İYİ Party has been shaken by a series of resignations in recent days. The wave of resignations that started after May elections has increased in intensity in recent days. Both local organizations and leading figures are leaving the party one by one.
On November 10, former MP Durmuş Yılmaz (also former head of Central Bank) announced his resignation. In the note he sent to the party, Yılmaz stated that the party’s place in the political spectrum was unclear and that it was contaminated before it even came to power.
On the same day, Bahadır Erdem joined the resignation caravan. İYİ Party General Administrative Board Member Erdem emphasized that he found it wrong to end the opposition alliance which defeated AKP-MHP in 2019 local elections. He pointed out the importance of Istanbul and Ankara municipalities remaining in opposition hands for İYİ Party voters. He also praised Ekrem İmamoğlu (Istanbul mayor, CHP) and Mansur Yavaş (Ankara mayor, CHP) for their performances.
It was Adnan Beker’s turn to resign on November 16. Beker, who was elected as a deputy from the İYİ Party for the second time in the last election, did not satisfactorily answer the question of why he resigned. A remarkable development took place on the day Beker resigned. A polling company called people, including journalists to ask: “Would you like to see İYİ Party’s Adnan Beker as the Ankara Metropolitan Municipality candidate?”. Whether Beker has such aspirations will soon become clear. Rumor has it that Beker may join the AKP, just like İsmail Ok and İdris Nebi Hatipoğlu, former IYI Party members of the parliament.

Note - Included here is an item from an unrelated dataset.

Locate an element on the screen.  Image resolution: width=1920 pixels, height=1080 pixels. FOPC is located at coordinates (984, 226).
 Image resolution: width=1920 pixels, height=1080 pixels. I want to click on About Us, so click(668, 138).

Along with Beker came the resignation of İYİ Party Health Policies Vice President Aylin Anıl Arslan. Arslan also criticized the political line followed by the party after the general elections. She stated her decision to resign was in protest of the current no-alliance policy which bolsters the governing parties’ chances of winning mayoral elections.
Ankara insiders claim that resignations will continue in İYİ Party. The names of Ümit Dikbayır, Uğur Poyraz and Seyithan İzsiz are mentioned behind the scenes among the MPs who will resign. There are also some allegations of corruption. In addition İYİ Party Istanbul Deputy Salim Ensarioğlu, in his post on social media, pointed out that his party has moved away from center-right policies, adding that he was disturbed by the situation. So Ensarioğlu’s resignation will not be a surprise.

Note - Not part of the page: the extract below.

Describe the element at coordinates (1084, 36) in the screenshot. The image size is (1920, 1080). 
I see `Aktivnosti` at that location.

The consecutive resignations are a reflection of the identity crisis experienced by the İYİ Party, which entered the political scene 6 years ago. Resignees claim that İYİ Party, which was founded by the dissidents in MHP who objected to the party’s support for Erdogan in 2017 referendum where the presidential system was voted. There is pervasive sense that the party is moving away from its founding principles.
The party is now entering a phase where it will have difficulty consolidating its urban and secular nationalist base, which is opposed to the AKP and generally lives in the coastal regions of the country.
Although there is no measurement of this yet, the reasons put forward by those who resigned from the party are a reflection of the discomfort caused by political meandering. The underlying reason for most of the resignations is that the İYİ Party, which set out with the aim of making Erdoğan lose, and sought votes from the voters to achieve this in the last elections, appears to follow a route that will strengthen the government’s chances of winning in 2024 ballot.
İYİ Party has entered two general elections so far. In both the party failed to make the big leap it was expected of it. The 9.96 percent of votes received in 2018 was followed by 9.69 percent in the 2023 elections. IYI Party was unable to reduce MHP’s vote share below 10 percent in 2018. A below-the-consensus 43 seats were won in the first election and 44 in the second election. Failure to defeat Erdoğan in the Presidential elections in May also thwarted the İYİ Party’s plans to be effective in civil service.
Akşener is now trying to convince the party cadres that no more votes are to be had by the alliance with CHP. Instead, keeping her distance from the CHP and opposing the opposition may be the new growth area.
If İYİ Party wants to grow, it must get votes from the opposite neighborhood. Akşener saw that this option would not be open to her and her party as long as she acted jointly with the CHP, which was assigned the role of “enemy” in Erdoğan’s polarizing political concept.
The problem is that putting distance between IYIP and CHP may not suffice to gain conservative votes, while alienating the centrist-secularist base in coastal cities.